Vincent Grant Gill (born April 12, 1957) is an American country music singer, songwriter and musician. He has achieved commercial success and fame both as frontman of the country rock band Pure Prairie League in the 1970s and as a solo artist beginning in 1983, where his talents as a vocalist and musician have placed him in high demand as a guest vocalist and a duet partner.

He has recorded more than 20 studio albums, charted over 40 singles on the U.S. Billboard charts as Hot Country Songs, and has sold more than 26 million albums. He has been honored by the Country Music Association with 18 CMA Awards, including two Entertainer of the Year awards and five Male Vocalist Awards. As of 2022, Gill has also earned 22 Grammy Awards, more than any other male country music artist. In 2007 he was inducted into the Country Music Hall of Fame. In 2016, Gill was inducted into the Guitar Center Rock Walk by Joe Walsh of the Eagles. In 2017, he and Deacon Frey were hired by the Eagles in place of the late Glenn Frey.

Early life 
Gill was born in Norman, Oklahoma. He has an elder maternal half-brother, Bob Coen.

His father, J. Stanley Gill, was a lawyer and administrative law judge who played in a country music band part-time and encouraged Gill to pursue a music career. His father encouraged him to learn to play banjo and guitar, which he did along with bass, mandolin, Dobro and fiddle.

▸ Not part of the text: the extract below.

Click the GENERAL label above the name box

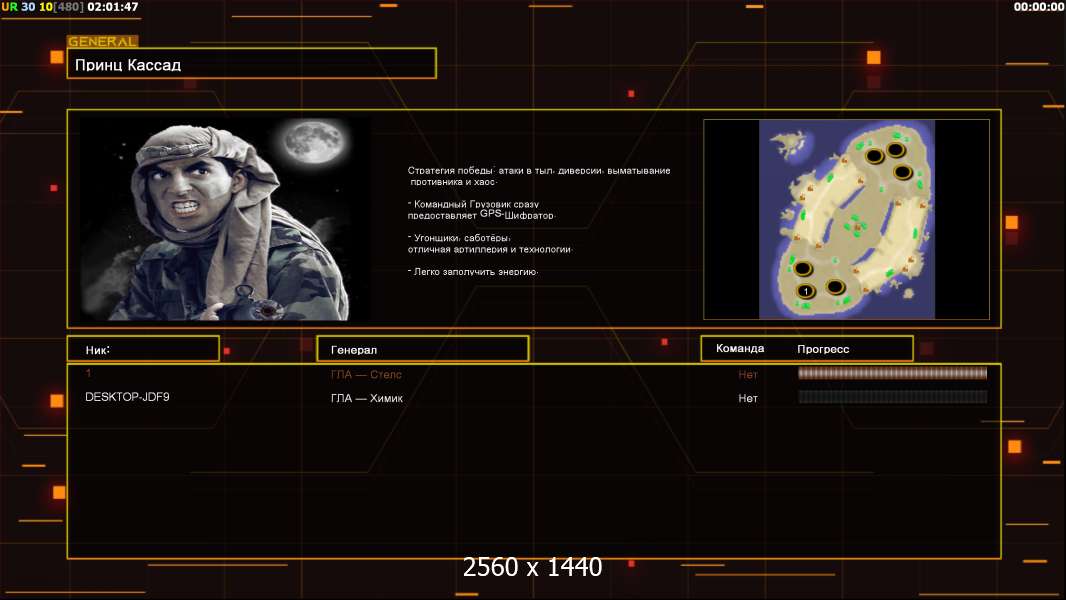102,42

Gill attended high school at Oklahoma City's Northwest Classen High School. While there he played on the golf team and performed bluegrass in the band Mountain Smoke, which built a strong local following. After graduating from high school in 1975, he moved to Louisville, Kentucky, to join the band Bluegrass Alliance. Afterwards he spent a brief amount of time in Ricky Skaggs's Boone Creek band before moving to Los Angeles to join Sundance, a bluegrass group fronted by fiddler Byron Berline.

Career 

Gill debuted on the national scene with the country rock band Pure Prairie League in 1979, appearing on that band's album Can't Hold Back. He is the lead singer on their song "Let Me Love You Tonight". Mark Knopfler once invited him to join Dire Straits, but he declined the offer (although he sang backup on the Dire Straits' album On Every Street).

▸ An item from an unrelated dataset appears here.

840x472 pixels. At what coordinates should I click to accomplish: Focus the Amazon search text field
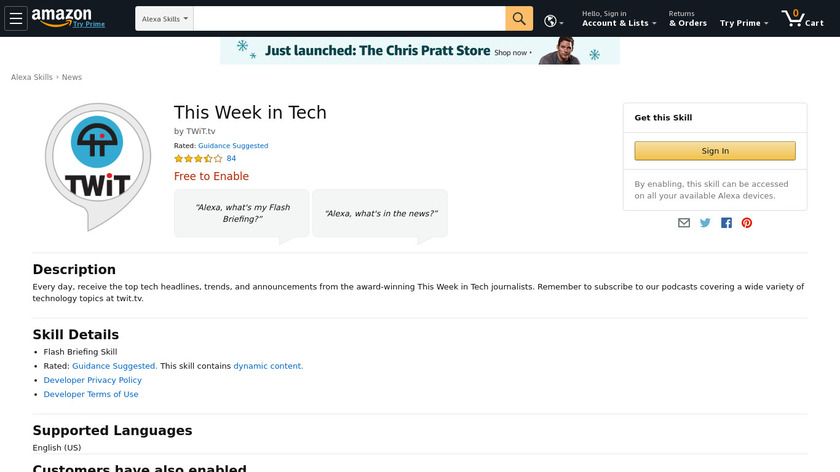349,19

Gill left Pure Prairie League in 1981 to join Cherry Bombs, the stage band that backed Rodney Crowell. There he worked with Tony Brown and Emory Gordy Jr., both of whom would later produce many of his albums. He recorded a bluegrass album, Here Today, with David Grisman and friends before signing a solo deal with RCA with whom he achieved some success including the singles, "Victim of Life's Circumstance" (U.S. Country Top 40) and Country Top Ten with "If It Weren't for Him", "Oklahoma Borderline" and "Cinderella". However his albums achieved only moderate sales and in 1989, Gill left RCA to sign with MCA Records. Here, reunited with Tony Brown as producer, he sold over a million copies of his label debut, 1989's When I Call Your Name, of which several songs, including the title track, made the U.S. Country charts' Top Ten / Top Twenty. This was followed by the similarly successful albums, Pocket Full of Gold (1991) and I Still Believe in You, of which the title track went to U.S. Country No. 1.

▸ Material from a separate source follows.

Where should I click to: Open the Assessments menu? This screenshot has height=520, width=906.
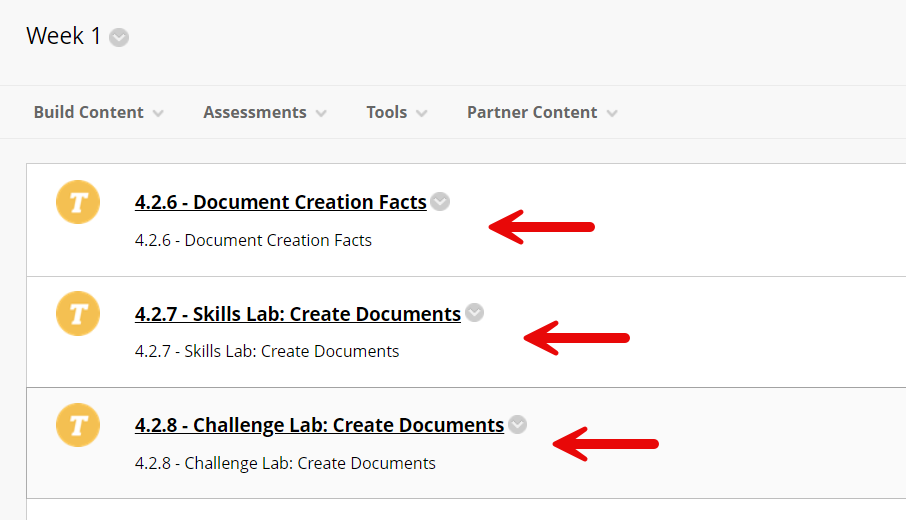point(265,112)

Throughout the 1990s and into the 2000s Gill continued to release highly successful albums, capitalizing on the virtuoso quality of his electric and acoustic guitar playing, his pure, high and soulful tenor voice, and the excellent quality of his songwriting. According to his biography on AllMusic, Gill has won more CMA Awards than any performer in history, and as of 2018 has also won 21 Grammy Awards, which represents the most ever by a country artist.

Gill has been a member of the Grand Ole Opry since August 10, 1991. He celebrated his 25th Opry anniversary with a tribute show on August 13, 2016.

In 1997, he received the Golden Plate Award of the American Academy of Achievement.

In 2010, Gill officially joined the country swing group The Time Jumpers.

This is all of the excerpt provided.